Your answer is the lines below, exactly, from the one that contains "Image resolution: width=315, height=2576." through the one that contains "Zgody [tab] (59, 1154)", both included.

[[ Supplied material open ]]

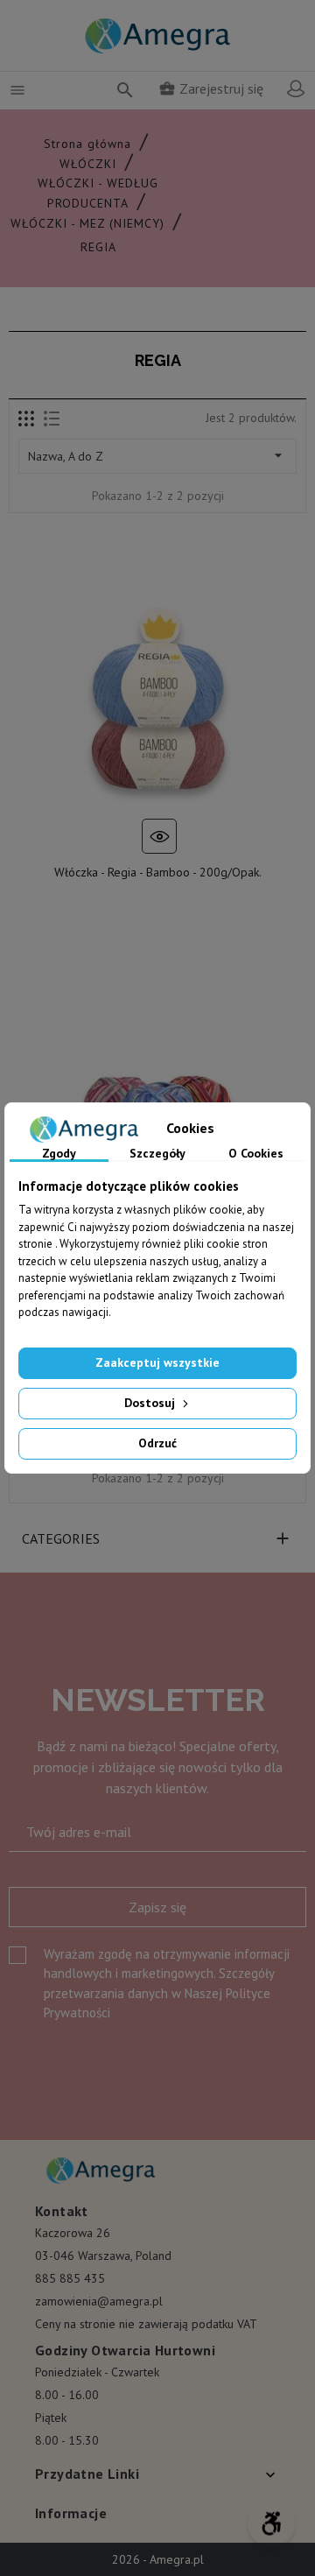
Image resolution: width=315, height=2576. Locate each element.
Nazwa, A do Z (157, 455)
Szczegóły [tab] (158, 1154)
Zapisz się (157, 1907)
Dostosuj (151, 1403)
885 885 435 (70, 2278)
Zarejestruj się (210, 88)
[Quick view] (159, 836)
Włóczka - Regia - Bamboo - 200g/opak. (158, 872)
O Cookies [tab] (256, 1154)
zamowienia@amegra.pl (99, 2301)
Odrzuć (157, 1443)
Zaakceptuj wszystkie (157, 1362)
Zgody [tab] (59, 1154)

[[ Supplied material closed ]]
[[ Supplied material open ]]

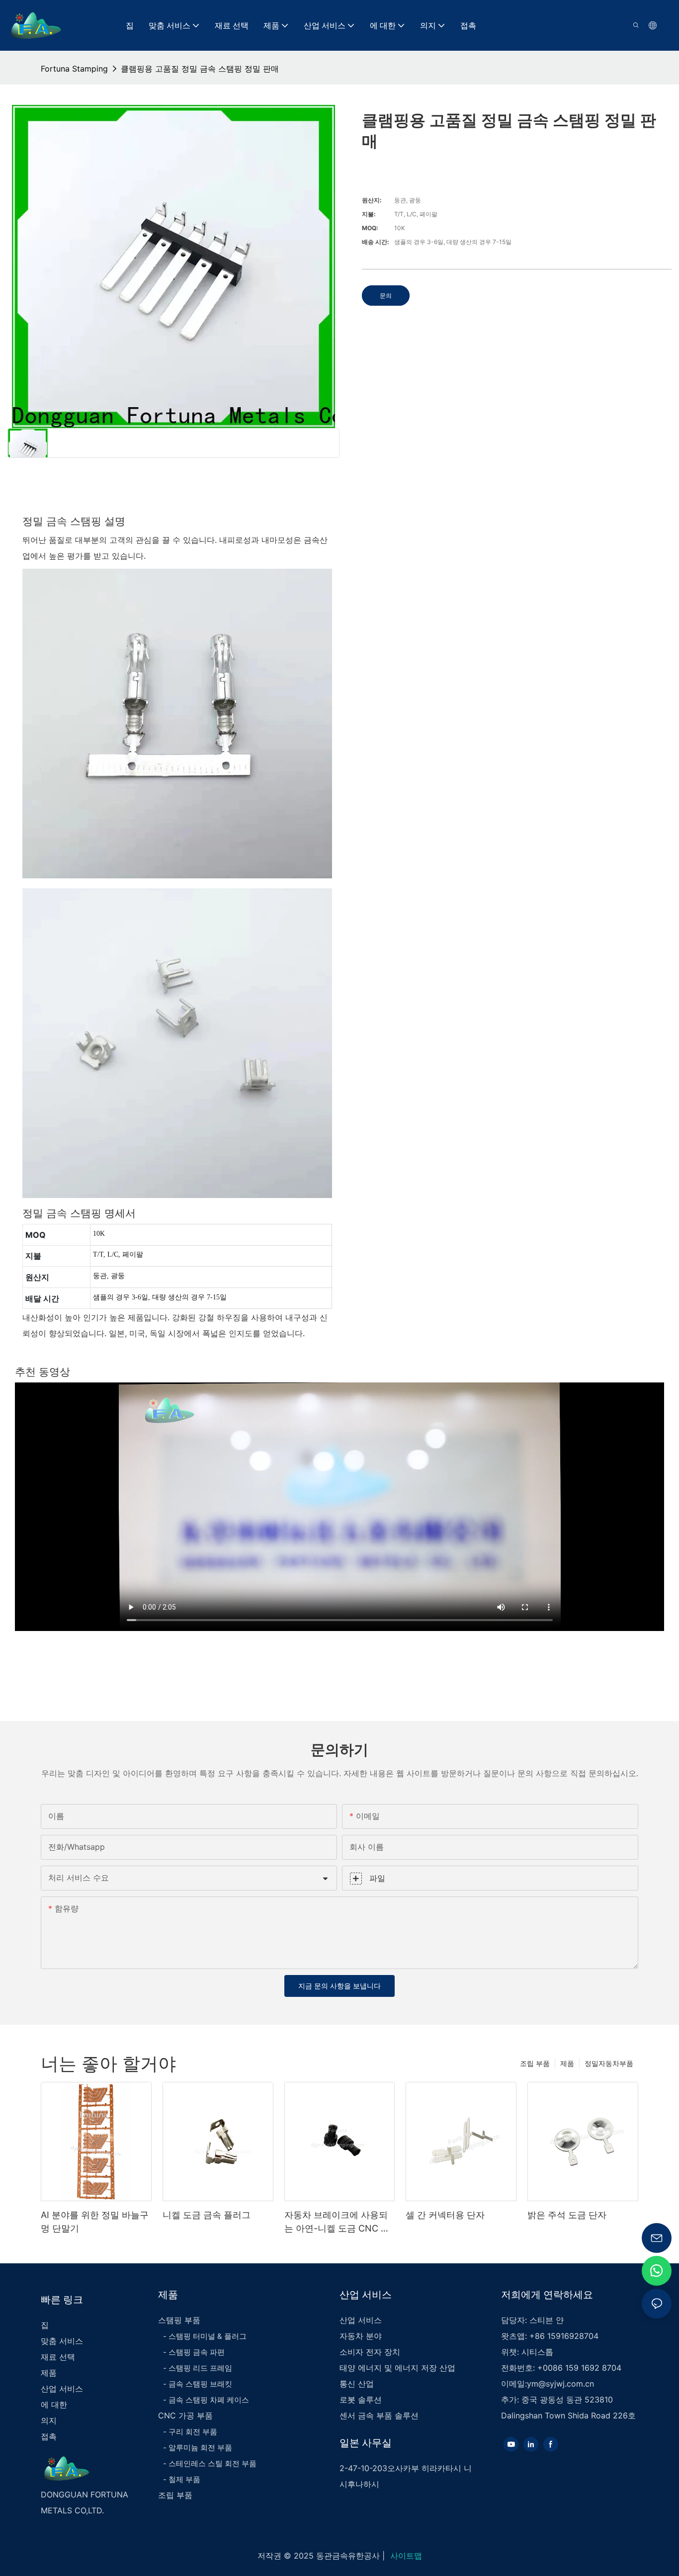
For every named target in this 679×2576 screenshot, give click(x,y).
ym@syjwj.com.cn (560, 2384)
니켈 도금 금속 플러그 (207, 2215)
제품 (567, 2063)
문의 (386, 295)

[[ Supplied material closed ]]

Expected answer:
Image resolution: width=315, height=2576. Locate each element.
Nazwa, A do Z (157, 455)
Szczegóły [tab] (158, 1154)
Zapisz się (157, 1907)
Dostosuj (151, 1403)
885 885 435 (70, 2278)
Zarejestruj się (210, 88)
[Quick view] (159, 836)
Włóczka - Regia - Bamboo - 200g/opak. (158, 872)
O Cookies [tab] (256, 1154)
zamowienia@amegra.pl (99, 2301)
Odrzuć (157, 1443)
Zaakceptuj wszystkie (157, 1362)
Zgody [tab] (59, 1154)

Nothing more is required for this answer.